Aumentemos la profundidad de campo, que no estamos en un tuit. “No hay nada intrínsecamente malo en las plataformas de mercado. El problema surge cuando los mercados quedan bajo el control de monopolistas que están acostumbrados a gestionar esas plataformas en su propio beneficio, a expensas de todos los demás que dependen de ellos”. Esa es la clave: qué significa formar parte del engranaje de una plataforma. Y, bajando todavía más al detalle, qué significa cuando la transacción es el derecho a la información y el fluir del servicio esencial de la prensa. La cita de este párrafo pertenece al implacable reportaje de Grace Gedye, porque en Estados Unidos la presión antimonopolística ha despertado en los últimos meses: “Sillicon Valley podría arruinar el periodismo del audio –los podcast– a menos que el Gobierno actúe primero”. A esas alturas vuela la sensibilidad al respecto.

Tres días después del tuit de Vilas, el Gobierno de los Estados Unidos –y 46 de esos estados de forma individual– anunciaron una batería de demandas contra Facebook para exigirle la venta de Instagram y WhatsApp. La cuna del monopolio se revuelve ante la posibilidad del sometimiento a las directrices de una única compañía para cualquier ámbito. Pero mientras, parece que no nos preocupe seguir en las antípodas del pensamiento crítico sobre cómo las plataformas están obligadas a ser soluciones y no ciclones para el sistema productivo. ¿A alguien se le ocurre pensar qué sería de los medios en mitad de los designios de una plataforma? ¿Somos conscientes de que lo visible, el contenido que prospera, aquel que es más accesible y todo lo elemental –sobre lo que ya llevamos 15 años de bibliografía– son radicalmente incompatibles con una gran plataforma que aglutine a los medios?

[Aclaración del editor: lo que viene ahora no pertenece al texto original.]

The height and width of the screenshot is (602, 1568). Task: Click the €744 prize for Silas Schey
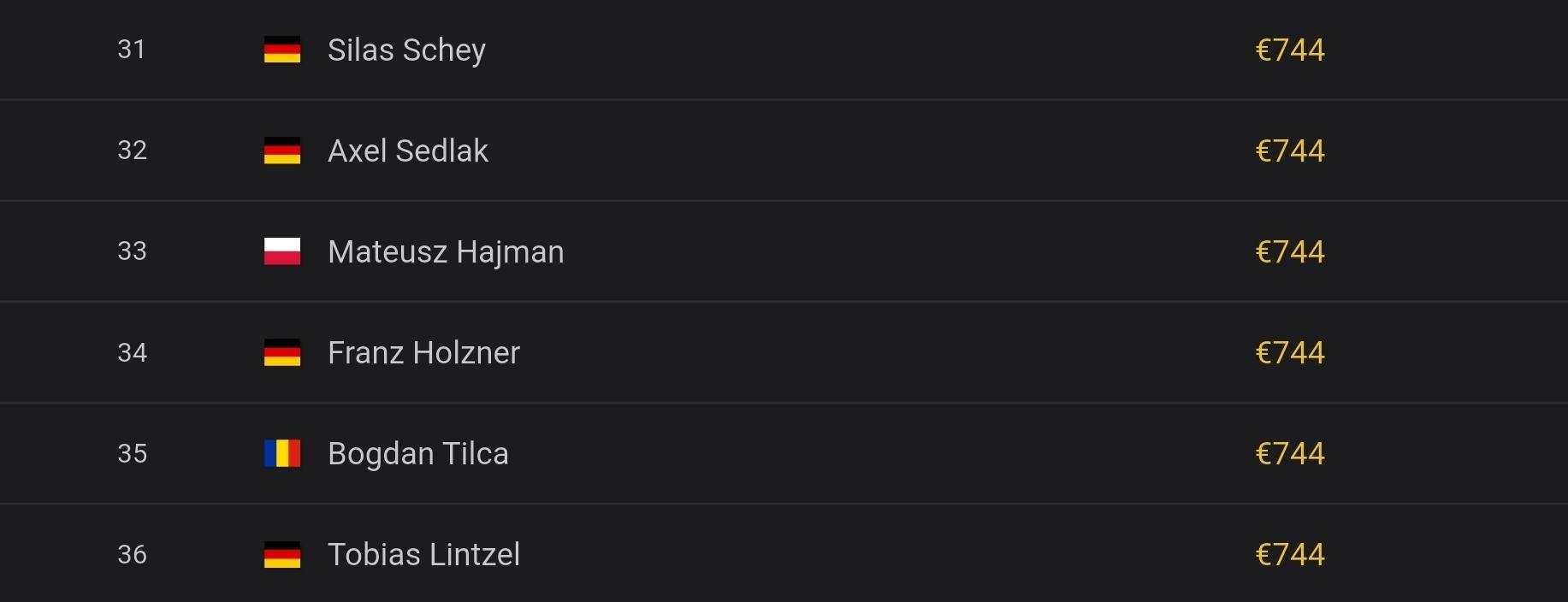pyautogui.click(x=1289, y=50)
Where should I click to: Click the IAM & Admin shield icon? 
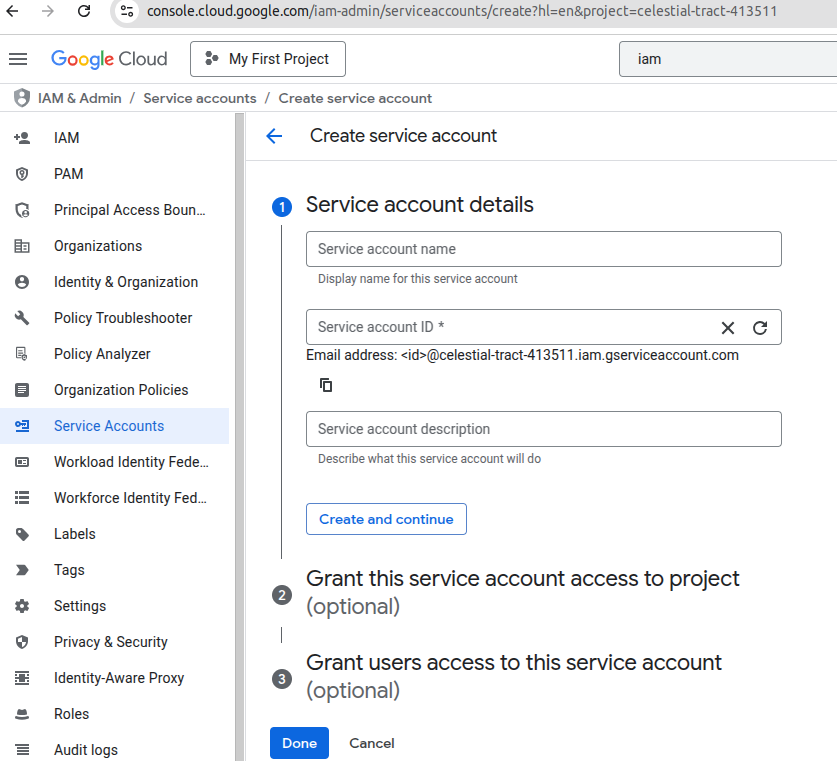coord(22,98)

La hegemonía tecnológica no es deseable para ningún artefacto cultural que necesite ser distribuido. La diversidad de plataformas es, todavía, el último eslabón para manejarse con cierta soltura y libertad y generar un ecosistema creativo vivo (mientras los gobiernos del mundo reaccionan; se les intuye lentísimos). Como decía Gedye, no hay nada malo intrínsecamente en las plataformas. El riesgo es que nos convenzan de que la única fórmula pasa por exclusivizarse en una de ellas. A quienes apuestan por ese modelo les debe rondar por la cabeza una pregunta quién sabe desde qué plataforma estaremos saltando a los mares de contenido dentro de cinco, diez o cincuenta años. Como para mutilarse una vida creativa a la sombra de.